Many of these countries use the Task Force on Climate-Related Financial Disclosures recommendations (TCFD) as a foundation for their mandatory disclosure policies.

In the U.S. the U.S. Securities and Exchange Commission (SEC) requires publicly-traded companies to disclose certain material business and financial information, but currently mandates very little ESG disclosure. However, in 2021 it was confirmed that SEC staff are developing ways in which climate and ESG-related disclosures can be enhanced among public companies.  These new policies are expected to be announced in 2022, so let’s take a look at some key statements from SEC staff to help companies know what this may mean for them:

  • In February 2021, the SEC’s Division of Corporation Finance announced an enhanced focus on climate-related disclosures in public company filings. This enhancement would build off guidelines established in the SEC’s 2010 Guidance Regarding Disclosure Related to Climate Change, which only require listed companies to disclose ESG issues that are deemed “material” to that company.
  • In March 2021, the SEC announced the formation of a Climate and ESG Task Force, whose primary focus is to identify ESG-related misconduct. The SEC also opened up a forum for public comments as they apply to potential new SEC disclosure requirements and how or if current regulations should be modified. SEC Chairman Gary Gensler reported in July that, “Three out of every four of these responses support mandatory climate disclosure rules.”

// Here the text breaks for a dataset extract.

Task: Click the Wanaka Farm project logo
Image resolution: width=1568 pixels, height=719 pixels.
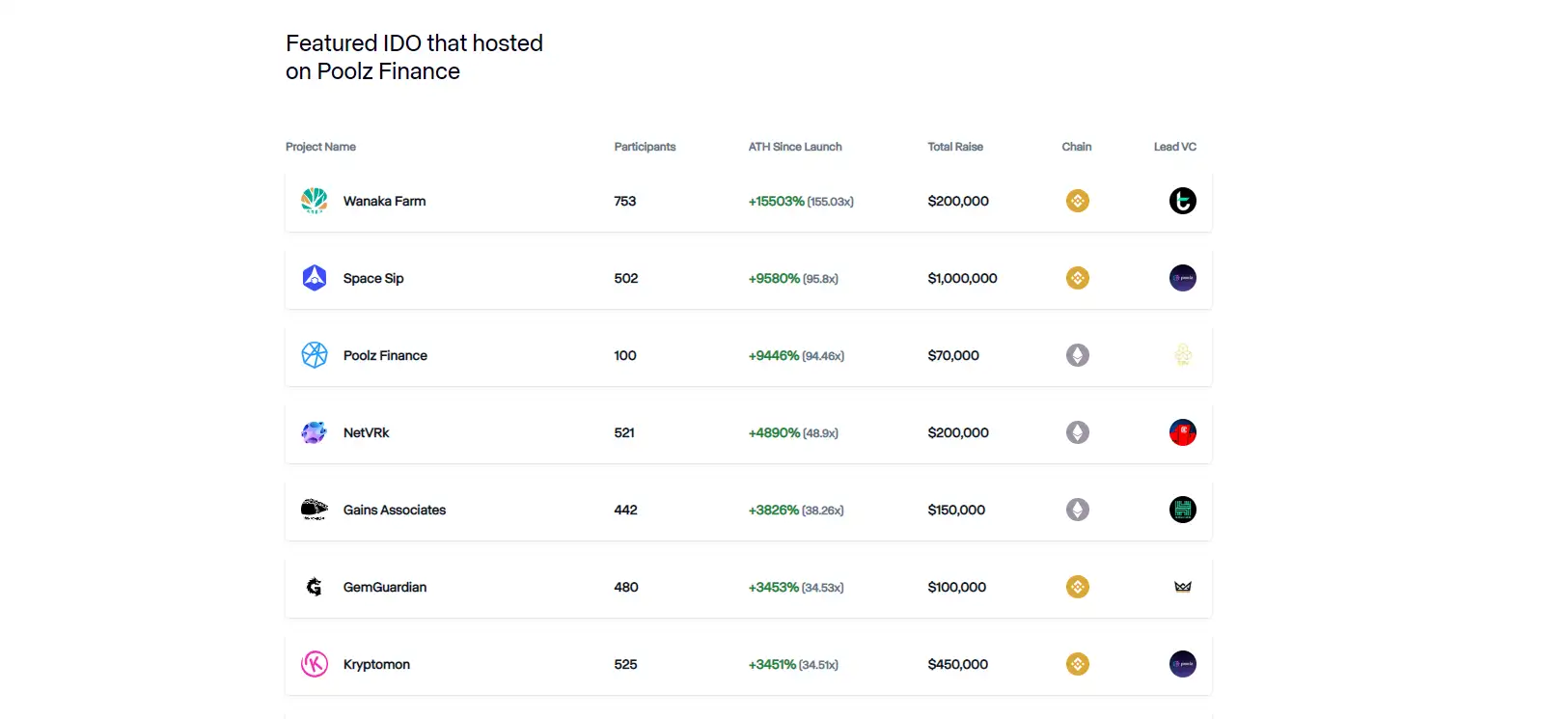Action: 315,201
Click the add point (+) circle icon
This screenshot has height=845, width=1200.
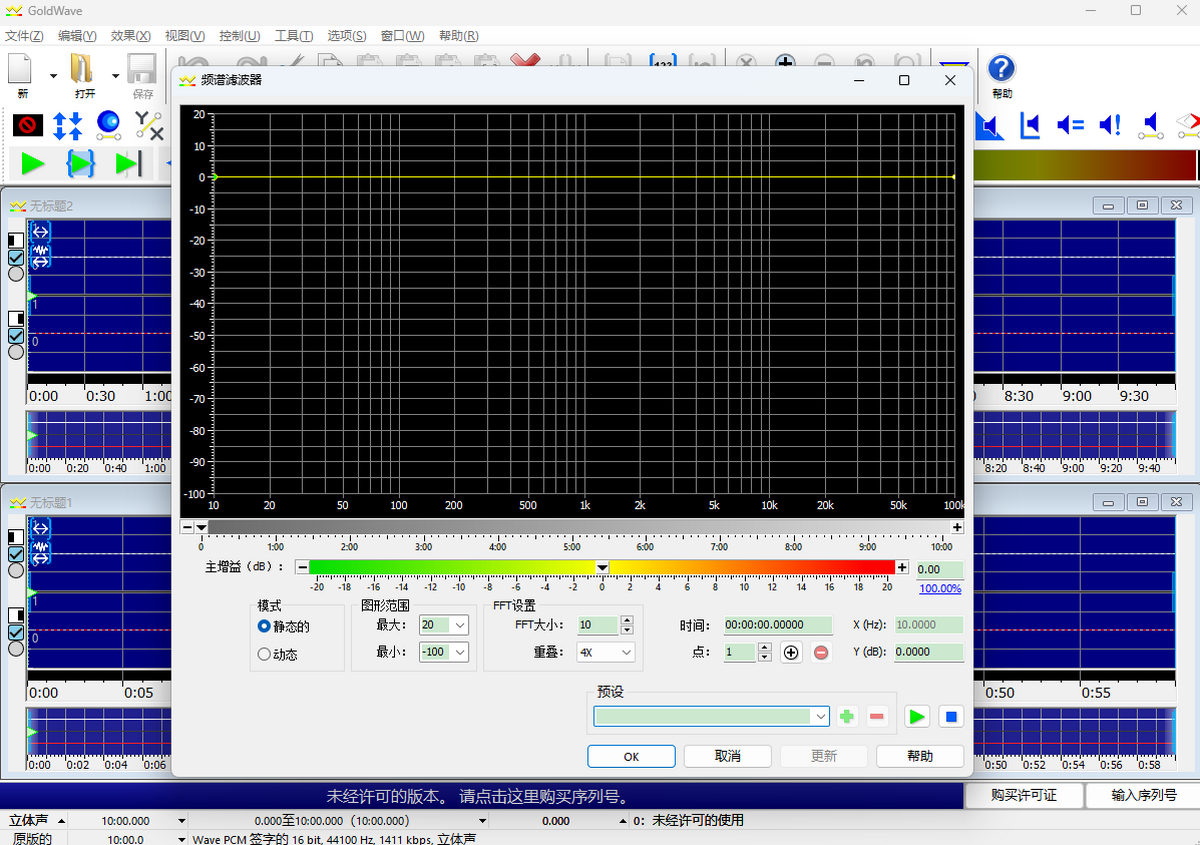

  • In June 2021, the S. House of Representatives, in a move backed by President Joseph Biden, approved a bill that would support the SEC’s efforts to require public companies to disclose climate-specific metrics. The bill, called the Corporate Governance Improvement and Investor Protection Act, would require publicly traded companies to periodically disclose information related to ESG performance metrics and would support the SEC by providing discretion to amend securities laws to build ESG disclosures into their standards. A section of the bill, titled the Climate Risk Disclosure Act of 2021, is directed at the SEC and requires the disclosure of information regarding climate change-related risks posed as well as strategies and actions to mitigate these risks. Specifically, issuers would be mandated to report direct and indirect greenhouse-gas emissions and disclose fossil fuel-related assets.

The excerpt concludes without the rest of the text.